Monday, April 4, 2016

New Temples Announcement - Analysis

Belem, Brazil
The Belem Brazil Temple is the Church's ninth temple to be announced in Brazil and the second temple to be announced for the Amazon Basin. Missionaries serving in the Brazil Belem Mission have speculated that a temple would be announced in Belem for many years due to distance from the nearest operating temple in Manaus. The new temple is the Church's first temple in Para State - previously the third most populous Brazilian state without a temple with 8.2 million inhabitants. The Belem Brazil Temple will likely service 10 stakes and two districts in the eastern Amazon. There are currently five stakes in the Belem metropolitan area.

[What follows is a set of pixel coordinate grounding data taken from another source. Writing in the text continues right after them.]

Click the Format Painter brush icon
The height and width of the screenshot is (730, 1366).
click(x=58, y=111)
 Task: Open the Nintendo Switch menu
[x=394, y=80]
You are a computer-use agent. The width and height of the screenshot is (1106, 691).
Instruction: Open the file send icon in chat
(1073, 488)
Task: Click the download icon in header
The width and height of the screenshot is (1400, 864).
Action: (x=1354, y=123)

The Church in Brazil continues to report steady growth in many areas. Potential for future growth remains high. A recent article in the Deseret news noted that Elder Claudio R.M. Costa stated, “My vision for the church in Brazil in 50 years is 1,000 stakes and hundreds of missions.” Currently the Church in Brazil has 259 stakes, 38 districts, and 34 missions. Prospects appear favorable for the announcement of additional temples in Brazil within the coming years in locations such as Belo Horizonte, Brasilia, and Salvador. Brazil currently ties with Canada as the country with the third most temples.

Quito, Ecuador
Ecuador was previously the country with the most members with only one temple prior to the announcement of the Quito Ecuador Temple. There are currently six stakes in the Quito metropolitan area. The new temple will likely service 12 stakes and one district in northern Ecuador.

The new temple has a special significance due to its close proximity to the Otavalo (Imbabura Highland) Quichua people. The Otavalo have exhibited strong receptivity to the Church since proselytism began in the late 1960s. Missionaries and members report that the two stakes in the small city of Otavalo number among the strongest and most self-sufficient in the Church in Ecuador. For more information on LDS outreach among the Otavalo, click here.

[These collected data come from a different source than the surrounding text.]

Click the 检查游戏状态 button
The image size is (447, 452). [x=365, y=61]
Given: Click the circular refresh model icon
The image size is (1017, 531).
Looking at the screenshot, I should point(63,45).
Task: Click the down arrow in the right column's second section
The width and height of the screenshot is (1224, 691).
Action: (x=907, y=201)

Lima, Peru (Second Temple)
The Lima metropolitan area is the Church's first metropolitan area outside of the United States to have two temples as a result of the announcement of a second temple in Lima. The official name for the new temple has yet to be released. The Church in Lima operates 42 stakes - the second most stakes in any metropolitan area outside of the United States after Mexico City, Mexico. The current Lima Peru Temple is located in the La Molina District on the east-central side of the metropolitan area. North-central Lima, such as in the Independencia or Los Olivos neighborhoods, appears the most likely location for the future temple. The new temple may service 20-30 stakes in the Lima area. A case study that examines LDS growth trends in Lima can be found here.

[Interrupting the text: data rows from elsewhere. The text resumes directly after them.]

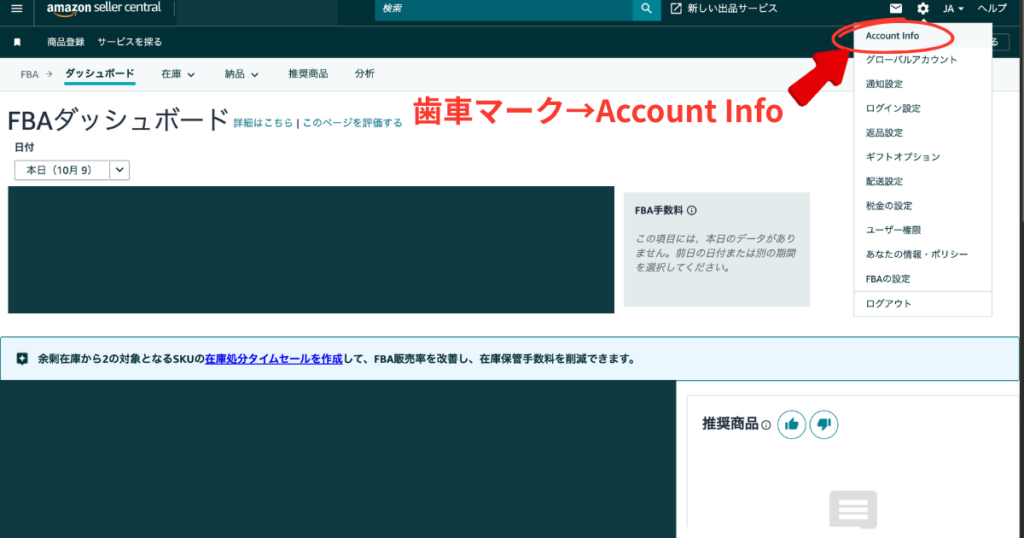The image size is (1024, 538).
Task: Click the 在庫処分タイムセールを作成 link
Action: [x=274, y=359]
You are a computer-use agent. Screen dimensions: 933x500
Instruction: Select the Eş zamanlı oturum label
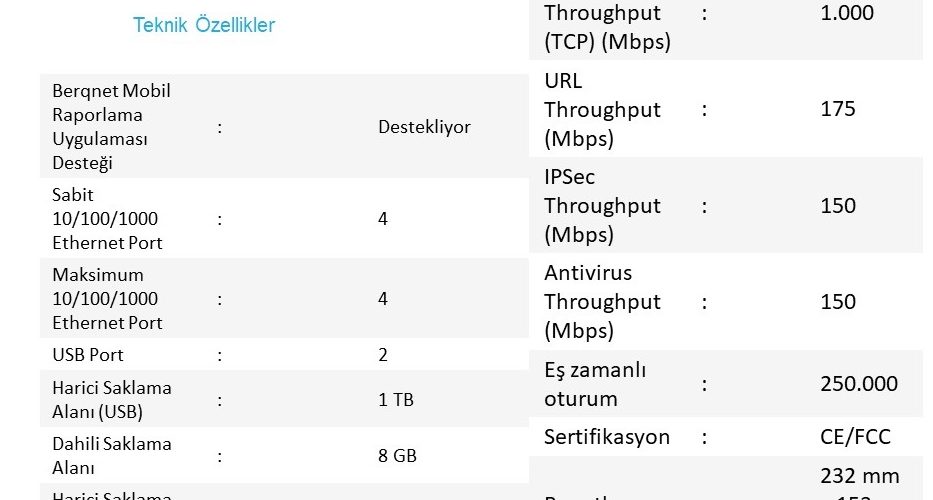(x=595, y=384)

There are now four temples in Peru announced or in operation. Peru now ranks as the country with the sixth most temples.

Harare, Zimbabwe
The Harare Zimbabwe Temple is the Church's seventh temple to be announced in Africa. Based on year-end 2014 membership data, the Church in Zimbabwe was the country with the second most members without a temple prior to the April 2016 announcement. The Church in Zimbabwe has experienced more conservative growth than many other nearby African nations although periods of rapid growth have occurred. There are currently six stakes, two districts, and 72 official congregations (35 wards, 37 branches). There are currently three stakes in Harare. The Church organized its first stake in Zimbabwe in 1999. At least eight stakes and seven districts in Zimbabwe, Zambia, Malawi, and northern Mozambique appear likely to be assigned to the new temple.

27 comments:

Deivisas said...

With the Harare Zimbabwe Temple, there will be 7 Temples in various stages in Africa. It is great to see the work of Salvation progressing around the world!:

Aba Nigeria Temple
Abidjan Ivory Coast Temple
Accra Ghana Temple
Durban South Africa Temple
Harare Zimbabwe Temple
Johannesburg South Africa Temple
Kinshasa Democratic Republic of the Congo Temple

John Pack Lambert said...

I still think it highly likely that some stakes in the Democratic Republic of the Congo will be assigned to the Harare Temple.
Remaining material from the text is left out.